- 11 November 2021
- 2:00 – 4:00 pm
- This event is part of the online conference programme 'Graphic Landscape: The Landscape Print Series in Britain, c.1775–1850'
14.00–14.10 Introduction by Mark Hallett (Director, Paul Mellon Centre) and Felicity Myrone (Lead Curator, Western Prints and Drawings, British Library)
14.10–14.25 Sarah Moulden (Curator of 19th-Century Collections, National Portrait Gallery) , Creative Collaboration: Cotman’s Norfolk Etchings
14.25–14.40 Eleanore Neumann (PhD Candidate, University of Virginia) , Translating Topography: Women and the Publication of Landscape Illustrations of the Bible (1836)
14.55–15.00 Comfort break
15.00–15.15 Alisa Bunbury (Grimwade Collection Curator, Ian Potter Museum of Art, University of Melbourne) , Taken From Nature: Printed Views of Colonial Australia
15.15–15.30 Douglas Fordham (Professor of Art History, University of Virginia ), Travel Prints or Illustrated Books?
15.45–16.00 Panel discussion
About the speakers
Mark Hallett is Director of the Paul Mellon Centre for Studies in British Art. He is currently carrying out research for a forthcoming exhibition devoted to Constable and Turner, and leads the Centre’s Generation Landscape research project, of which this programme of webinars is a part.
Felicity Myrone is Lead Curator of Western Prints and Drawings at the British Library. She joined the Library as Curator of Topography and led a project cataloguing and digitising George III’s maps and views, the King’s Topographical Collection and a related research project, Transforming Topography. One outcome of the latter is the British Library webspace, Picturing Places.

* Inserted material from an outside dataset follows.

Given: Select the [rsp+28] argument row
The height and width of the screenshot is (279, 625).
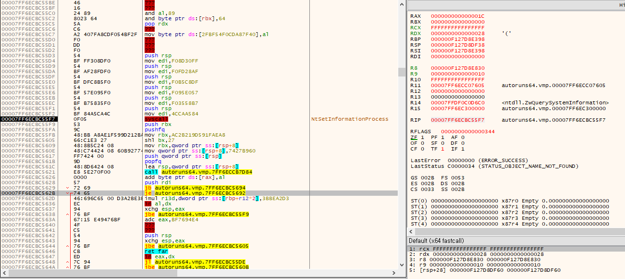Looking at the screenshot, I should 485,270.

She was awarded a 2019–20 Paul Mellon Centre Mid-career Fellowship for Art in the Library, investigating how the fused and intertwined institutional histories of the British Museum, Natural History Museum and British Library have shaped attitudes to prints and drawings. Her current project is writing a book with the support of a 2021 Getty Foundation Paper Project grant. This will be the first handbook/guide to the British Library’s prints and drawings in Printed Books, Manuscripts, Music and Maps.
Sarah Moulden is Curator of 19th-Century Collections at the National Portrait Gallery. She completed her PhD at UEA in 2016 on the art and career of John Sell Cotman, focusing on how he attempted to construct a career in a fiercely competitive and congested art world. More broadly, it explored how we might now rethink the relationship between art and lived experience, and scrutinised the monographic form. The project involved working with Norwich Castle Museum and Art Gallery where she curated the exhibition Almost too daring for an individual: John Sell Cotman's One-man Show (2015–16). Formerly, Sarah was a curator at English Heritage, Dulwich Picture Gallery and again at the NPG.

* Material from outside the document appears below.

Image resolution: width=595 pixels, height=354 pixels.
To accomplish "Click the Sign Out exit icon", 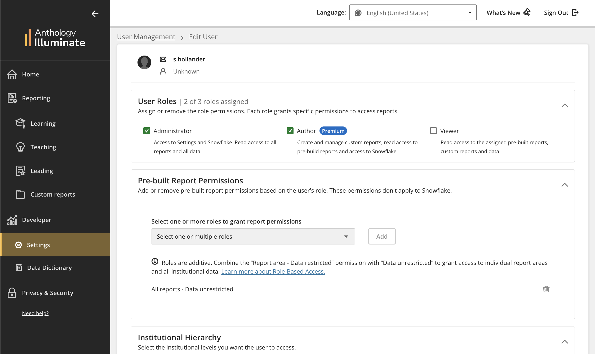I will (575, 12).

Eleanore Neumann is a doctoral candidate in art and architectural history at the University of Virginia. Her research focuses on the imbrication of landscape, gender and empire in British art and visual culture of the late eighteenth and early nineteenth centuries. In her dissertation, she examines the visual and verbal landscapes produced by the British artist and author Maria Graham (1785–1842) as she travelled globally in the early nineteenth century. Neumann trained as a curatorial fellow in the Department of Prints and Drawings at the Philadelphia Museum of Art where she curated the exhibition Breaking Ground: Printmaking in the U.S., 1940–1960. She is the recipient of a Junior Fellowship from the Paul Mellon Centre for Studies in British Art, a Huntington Library Travel Grant and an RBS-UVA Fellowship at the Rare Book School, among others. Presently, she is collaborating with the Kluge-Ruhe Aboriginal Art Collection and Buku-Larrnggay Mulka Center on a digital StoryMap for the international exhibition Madayin: Eight Decades of Aboriginal Australian Bark Painting from Yirrkala.
Alisa Bunbury is the Grimwade Collection Curator at the Ian Potter Museum of Art, The University of Melbourne. Previously she was Curator of Prints and Drawings at the National Gallery of Victoria, Melbourne (2002–2017) and at the Art Gallery of South Australia, Adelaide (1999–2002). She has curated numerous exhibitions, including as lead curator of Colony: Australia 1770–1861 (National Gallery of Victoria, 2018) and has written widely, most recently as editor of, and principal contributor to, the major publication Pride of Place: Exploring the Grimwade Collection (The Miegunyah Press, 2020). Earlier this year she completed a National Library of Australia Curatorial Fellowship researching the early art of Norfolk Island which was settled six weeks after Sydney to become Britain’s second penal settlement in the Pacific.
Douglas Fordham is a Professor at the University of Virginia. He is interested in the relationship between art, media and the British Empire, including his most recent publication, Aquatint Worlds: Travel, Print and Empire, 1770–1820 (PMC, 2019). As a PMC Senior Fellow, he is working on a project titled, ‘Aboriginal Printmaking and the Bureaucratic State’.